(Work to do):
Please pull out every line of the data below that contains the word "heading".

══ Supplied material ══

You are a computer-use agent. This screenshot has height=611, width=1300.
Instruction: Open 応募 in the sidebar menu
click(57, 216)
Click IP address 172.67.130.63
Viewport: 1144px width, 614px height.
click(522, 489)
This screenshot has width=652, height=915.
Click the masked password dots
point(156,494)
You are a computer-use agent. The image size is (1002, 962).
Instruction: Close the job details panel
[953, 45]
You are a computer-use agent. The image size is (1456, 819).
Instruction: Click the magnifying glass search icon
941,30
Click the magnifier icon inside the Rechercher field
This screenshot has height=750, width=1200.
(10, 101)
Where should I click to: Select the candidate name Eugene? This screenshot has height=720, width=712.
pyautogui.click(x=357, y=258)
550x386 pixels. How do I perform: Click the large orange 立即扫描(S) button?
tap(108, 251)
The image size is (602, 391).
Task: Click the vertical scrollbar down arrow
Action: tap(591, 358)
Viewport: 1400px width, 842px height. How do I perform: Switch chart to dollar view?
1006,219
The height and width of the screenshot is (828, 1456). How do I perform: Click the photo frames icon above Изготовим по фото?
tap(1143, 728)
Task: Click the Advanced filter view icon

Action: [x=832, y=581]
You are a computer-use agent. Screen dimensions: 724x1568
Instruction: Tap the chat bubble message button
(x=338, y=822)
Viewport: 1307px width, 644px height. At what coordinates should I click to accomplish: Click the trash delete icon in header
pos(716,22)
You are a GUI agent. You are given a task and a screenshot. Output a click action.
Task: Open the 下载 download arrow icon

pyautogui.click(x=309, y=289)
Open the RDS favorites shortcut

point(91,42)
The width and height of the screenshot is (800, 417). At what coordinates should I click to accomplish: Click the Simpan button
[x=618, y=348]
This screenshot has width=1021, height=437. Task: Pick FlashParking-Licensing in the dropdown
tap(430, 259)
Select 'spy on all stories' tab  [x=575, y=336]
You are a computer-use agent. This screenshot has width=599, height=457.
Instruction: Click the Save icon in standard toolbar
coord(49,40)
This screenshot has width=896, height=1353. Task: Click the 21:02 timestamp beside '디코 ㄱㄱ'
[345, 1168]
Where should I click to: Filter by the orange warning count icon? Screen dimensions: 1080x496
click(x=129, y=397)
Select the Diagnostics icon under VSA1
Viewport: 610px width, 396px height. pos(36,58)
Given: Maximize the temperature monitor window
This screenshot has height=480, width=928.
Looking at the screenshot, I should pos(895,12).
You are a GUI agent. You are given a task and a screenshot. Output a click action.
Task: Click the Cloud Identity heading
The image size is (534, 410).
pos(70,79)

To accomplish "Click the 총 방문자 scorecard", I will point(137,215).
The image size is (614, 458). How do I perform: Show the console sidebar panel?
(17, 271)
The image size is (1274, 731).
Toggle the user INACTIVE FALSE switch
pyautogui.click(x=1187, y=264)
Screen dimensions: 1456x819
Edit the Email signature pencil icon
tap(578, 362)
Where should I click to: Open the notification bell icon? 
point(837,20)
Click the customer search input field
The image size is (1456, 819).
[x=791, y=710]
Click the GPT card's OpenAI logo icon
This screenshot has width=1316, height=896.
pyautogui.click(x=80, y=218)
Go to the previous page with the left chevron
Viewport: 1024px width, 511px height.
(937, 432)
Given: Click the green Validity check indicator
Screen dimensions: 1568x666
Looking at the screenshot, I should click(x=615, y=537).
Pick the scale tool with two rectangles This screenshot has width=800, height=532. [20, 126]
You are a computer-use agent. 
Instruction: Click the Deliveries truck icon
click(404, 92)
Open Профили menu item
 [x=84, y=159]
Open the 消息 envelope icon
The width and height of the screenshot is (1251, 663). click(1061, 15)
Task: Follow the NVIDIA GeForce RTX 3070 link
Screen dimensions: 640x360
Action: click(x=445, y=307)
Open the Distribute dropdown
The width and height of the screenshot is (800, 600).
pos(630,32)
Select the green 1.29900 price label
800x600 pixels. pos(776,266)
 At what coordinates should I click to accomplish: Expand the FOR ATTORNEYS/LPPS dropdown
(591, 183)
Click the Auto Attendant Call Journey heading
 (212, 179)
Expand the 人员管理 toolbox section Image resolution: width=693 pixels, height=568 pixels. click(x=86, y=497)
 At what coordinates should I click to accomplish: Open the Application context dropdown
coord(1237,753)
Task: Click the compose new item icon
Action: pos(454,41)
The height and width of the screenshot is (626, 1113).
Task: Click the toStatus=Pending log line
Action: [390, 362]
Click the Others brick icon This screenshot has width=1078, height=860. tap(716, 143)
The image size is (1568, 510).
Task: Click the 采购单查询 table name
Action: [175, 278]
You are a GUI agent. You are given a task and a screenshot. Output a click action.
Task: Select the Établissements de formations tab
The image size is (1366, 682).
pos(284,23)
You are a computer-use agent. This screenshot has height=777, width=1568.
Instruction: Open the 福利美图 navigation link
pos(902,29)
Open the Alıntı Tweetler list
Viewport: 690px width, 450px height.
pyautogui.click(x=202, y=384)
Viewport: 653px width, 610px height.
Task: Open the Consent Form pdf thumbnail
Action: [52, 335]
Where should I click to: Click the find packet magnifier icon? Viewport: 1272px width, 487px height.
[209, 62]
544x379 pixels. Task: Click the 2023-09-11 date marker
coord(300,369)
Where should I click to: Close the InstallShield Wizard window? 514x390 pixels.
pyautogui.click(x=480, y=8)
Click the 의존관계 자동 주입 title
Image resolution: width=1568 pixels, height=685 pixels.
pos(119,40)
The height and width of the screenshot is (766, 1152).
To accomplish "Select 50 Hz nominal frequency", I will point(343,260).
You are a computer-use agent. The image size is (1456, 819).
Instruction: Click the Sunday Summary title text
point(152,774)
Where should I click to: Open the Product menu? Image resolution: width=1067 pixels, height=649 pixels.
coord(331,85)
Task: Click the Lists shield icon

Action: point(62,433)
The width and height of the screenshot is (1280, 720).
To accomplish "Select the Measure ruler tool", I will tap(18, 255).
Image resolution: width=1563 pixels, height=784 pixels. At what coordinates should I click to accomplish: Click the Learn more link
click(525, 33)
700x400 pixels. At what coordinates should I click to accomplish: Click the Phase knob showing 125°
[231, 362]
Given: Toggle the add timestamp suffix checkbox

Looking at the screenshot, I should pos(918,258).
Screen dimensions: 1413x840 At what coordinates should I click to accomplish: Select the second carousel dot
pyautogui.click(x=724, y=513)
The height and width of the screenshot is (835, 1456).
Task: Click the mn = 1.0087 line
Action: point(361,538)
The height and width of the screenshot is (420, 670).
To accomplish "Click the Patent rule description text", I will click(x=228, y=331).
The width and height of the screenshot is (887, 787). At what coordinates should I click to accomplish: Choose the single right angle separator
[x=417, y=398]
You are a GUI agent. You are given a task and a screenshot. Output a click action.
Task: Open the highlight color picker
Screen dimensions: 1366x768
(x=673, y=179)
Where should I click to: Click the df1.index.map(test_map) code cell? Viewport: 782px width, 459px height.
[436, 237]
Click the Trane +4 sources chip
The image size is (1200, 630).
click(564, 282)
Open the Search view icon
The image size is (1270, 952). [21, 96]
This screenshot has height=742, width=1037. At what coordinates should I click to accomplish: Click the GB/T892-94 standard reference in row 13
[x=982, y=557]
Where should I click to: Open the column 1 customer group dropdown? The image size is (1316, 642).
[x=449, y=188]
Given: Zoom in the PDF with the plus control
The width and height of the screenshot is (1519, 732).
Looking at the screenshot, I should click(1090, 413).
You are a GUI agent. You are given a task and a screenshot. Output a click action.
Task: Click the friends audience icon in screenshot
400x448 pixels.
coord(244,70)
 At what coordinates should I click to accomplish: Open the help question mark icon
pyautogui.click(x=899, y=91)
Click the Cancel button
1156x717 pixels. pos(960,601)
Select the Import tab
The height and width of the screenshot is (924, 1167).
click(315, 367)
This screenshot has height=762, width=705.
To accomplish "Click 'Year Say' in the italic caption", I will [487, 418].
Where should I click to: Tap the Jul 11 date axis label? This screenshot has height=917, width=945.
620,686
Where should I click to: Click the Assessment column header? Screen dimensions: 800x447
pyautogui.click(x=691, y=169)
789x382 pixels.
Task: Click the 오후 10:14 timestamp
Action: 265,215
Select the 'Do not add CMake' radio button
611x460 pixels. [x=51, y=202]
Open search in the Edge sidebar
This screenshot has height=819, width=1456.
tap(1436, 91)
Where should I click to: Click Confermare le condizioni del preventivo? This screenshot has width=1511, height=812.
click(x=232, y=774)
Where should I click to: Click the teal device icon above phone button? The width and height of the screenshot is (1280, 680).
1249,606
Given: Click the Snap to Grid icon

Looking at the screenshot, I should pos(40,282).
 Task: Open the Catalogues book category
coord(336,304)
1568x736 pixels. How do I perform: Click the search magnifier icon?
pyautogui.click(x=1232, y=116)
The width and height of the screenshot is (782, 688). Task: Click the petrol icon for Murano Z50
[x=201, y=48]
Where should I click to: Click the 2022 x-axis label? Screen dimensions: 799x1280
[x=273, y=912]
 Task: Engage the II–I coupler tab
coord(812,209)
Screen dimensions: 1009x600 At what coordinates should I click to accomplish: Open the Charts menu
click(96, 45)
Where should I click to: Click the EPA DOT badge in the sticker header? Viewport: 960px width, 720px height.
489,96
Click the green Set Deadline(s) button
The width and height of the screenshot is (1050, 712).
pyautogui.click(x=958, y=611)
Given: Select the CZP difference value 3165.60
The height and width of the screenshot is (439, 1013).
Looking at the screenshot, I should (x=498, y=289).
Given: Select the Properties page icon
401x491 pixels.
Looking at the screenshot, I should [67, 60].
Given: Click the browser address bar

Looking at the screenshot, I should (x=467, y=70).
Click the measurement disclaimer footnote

═══

(The answer):
Task: Click the Cloud Identity heading
Click the Auto Attendant Call Journey heading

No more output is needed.